Washington is magnificent. He towers over the film like a giant, his presence whenever he’s on screen is palpable, almost raw, you get the sense of the seething rage barely contained with him as Lucas, his eyes convey the sorrow, the anger, the depths of desperation as his life goes from good, to great, to bad. Washington is ably supported by Crowe, although they never really get much chance to interact. Crowe’s role is not quite as powerful as Washington’s, although he delivers a steady, rock solid performance that’s just as convincing on a character-based level. Roberts is a difficult man to empathize with, or even sympathize with: his divorce and custody hearings don’t go well, although it’s hard to find it easy to side with him given the way he treats his wife. Carla Gugino, barely recognizable from her time in Sin City and those increasingly dire Spy Kids movies, is reduced to a mere bit-part in her role as Roberts wife.

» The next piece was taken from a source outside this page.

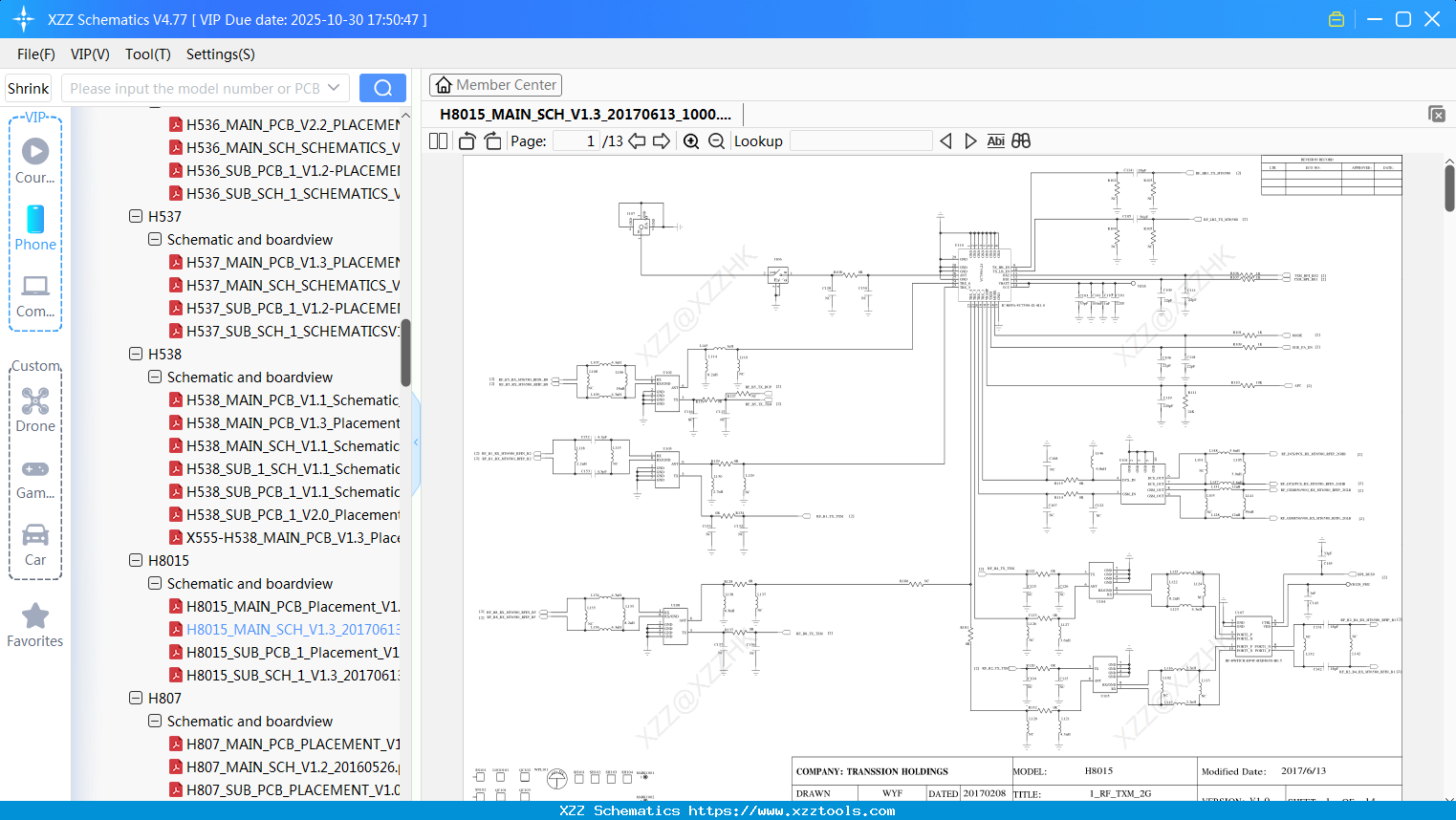The width and height of the screenshot is (1456, 820).
Task: Collapse the H8015 tree node
Action: tap(136, 561)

The rest of the cast, which is a slew of big names and character actors, is superb too, backing up the leading men with roles that are believable, realistic, and not once wooden or ill-defined. Josh Brolin (who starred in Robert Rodriguez’s Grindhouse flick, Planet Terror) is a particular standout for me, in his role of corrupt cop Detective Trupo, who blackmails any and all the criminals he comes across. Trupo is a snake, a dirty dirty rat, to paraphrase a misquote from Cagney, who exists simply as a pimple on the sphincter of humanity; he’s got no qualms about taking what he wants, because he believes since he carries a gun and a badge, he is above the law. His gang of fellow cops take what they want, beat up who they want, and nobody touches them. Trupo is the antithesis of everything Roberts stands for: his opposite number, if you will.